Problems and tasks:
1. Can you condense the paragraph that begins "In recent days, the Kyivan Patriarchate" in the text on the Ukrainian church and the protests into a short list of its main facts?
2. Would you carry on the text about the Kyivan Patriarchate and the Ukrainian protests from where it stops?
--- Text section ---
Inside, the fleeing demonstrators found more than warmth and safety. They had arrived in a bastion of the Ukrainian Orthodox Church of the Kyivan Patriarchate, where they were welcomed not only on a humanitarian basis but because the church, driven by its own historical tensions with Moscow, is actively supporting their uprising. It strongly favors European integration to enable Ukraine to break free from Russia’s grip, and has joined the calls to oust the Ukrainian government.

From the conversion of Princess Olga, the regent of Kievan Rus, in the 10th century to the Russian Revolution in 1917, the Orthodox Church has generally flourished by acting in close concert with political powers. Its efforts to confront the authorities tend to go badly, as when Philip II, the metropolitan of Moscow, protested political massacres in 1568 by refusing to bless Ivan the Terrible. He was jailed, chained around the neck and finally strangled to death.

In recent days, the Kyivan Patriarchate, which controls St. Michael’s, has emerged as a powerful ally of the thousands of protesters demanding the resignation of President Viktor F. Yanukovich and the revival of the far-reaching political and trade accords with the European Union that he has refused to sign. Some priests have even led prayer sessions in Independence Square, which has been occupied by protesters.

“Our church is together with the people,” the Kyivan Patriarchate’s 84-year-old leader, Filaret, said in an interview. “It supports Ukraine entering the European Union. We pray to God that he will help us enter the European Union in order to keep our statehood, to keep peace and to improve the life of the people.”
--- Data excerpt ---
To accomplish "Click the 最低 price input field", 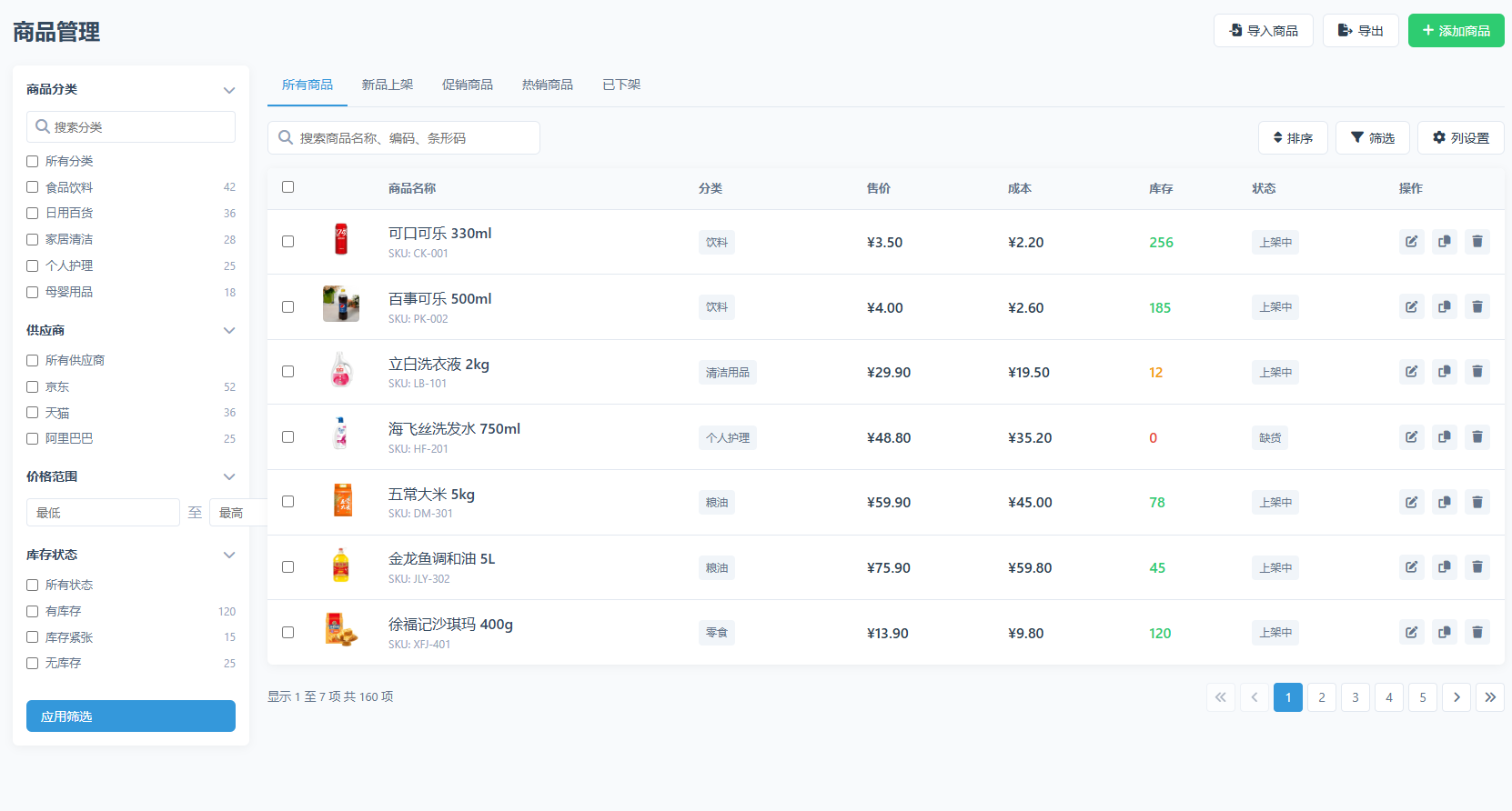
---
Exercise results:
1.
- The Kyivan Patriarchate, which controls St. Michael's, has recently become a powerful ally of the protesters.
- Thousands of protesters are demanding the resignation of President Viktor F. Yanukovich.
- They also want to revive the far-reaching political and trade accords with the European Union, which he has refused to sign.
- Some priests have led prayer sessions in Independence Square, which protesters have occupied.

2.
Patriarch Filaret’s oppositional posture provides a striking contrast with Patriarch Kirill I of the Russian Orthodox Church in Moscow, who has emerged as a close and increasingly important political ally of President Vladimir V. Putin.

As Russia sought in recent months to persuade Ukraine and other former Soviet republics to turn away from the agreements with Europe, Kirill lent his own spiritual muscle to the effort — making a personal visit, for instance, to Moldova, where he denounced Europe and the West as places where “morals are simply disappearing.”

Filaret is neither as powerful nor as influential as Kirill. The Kyivan Patriarchate is one of three governing entities of the Ukrainian Orthodox Church, along with the Moscow Patriarchate, led by Metropolitan Volodymyr, who reports to Kirill, and the smaller Ukrainian Autocephalous Orthodox Church.
There are also many other faiths in Ukraine, including the Ukrainian Greek Catholic Church, which dominates the western part of the country. Experts said this pluralism made religious leaders less likely to echo the views of the government.

“Ukraine has the most pluralistic religious market in Eastern Europe,” said Viktor Yelensky, president of the Ukrainian Association for Religious Liberty. “Because none of the churches unite more than a quarter of citizens, there is a balance of forces.”

“In Russia,” Mr. Yelensky added, “there is a main church, which cooperates with the authorities, while in Ukraine the church is more dependent on the people.”

A number of religious leaders in Ukraine, including Volodymyr, have issued statements condemning violence and urging a peaceful resolution to the unrest here. Major Archbishop Sviatoslav Shevchuk, the head of the Ukrainian Greek Catholic Church, urged the authorities “not to permit the shedding of even a drop of blood,” and the church’s former leader, Lubomyr Husar, spoke at a large protest rally on Sunday.
The Kyivan Patriarchate, though, has gone far beyond such statements, providing direct and active support to the uprising. The sheltering of dozens of beaten demonstrators in its monastery is now regarded among protest organizers as a major turning point.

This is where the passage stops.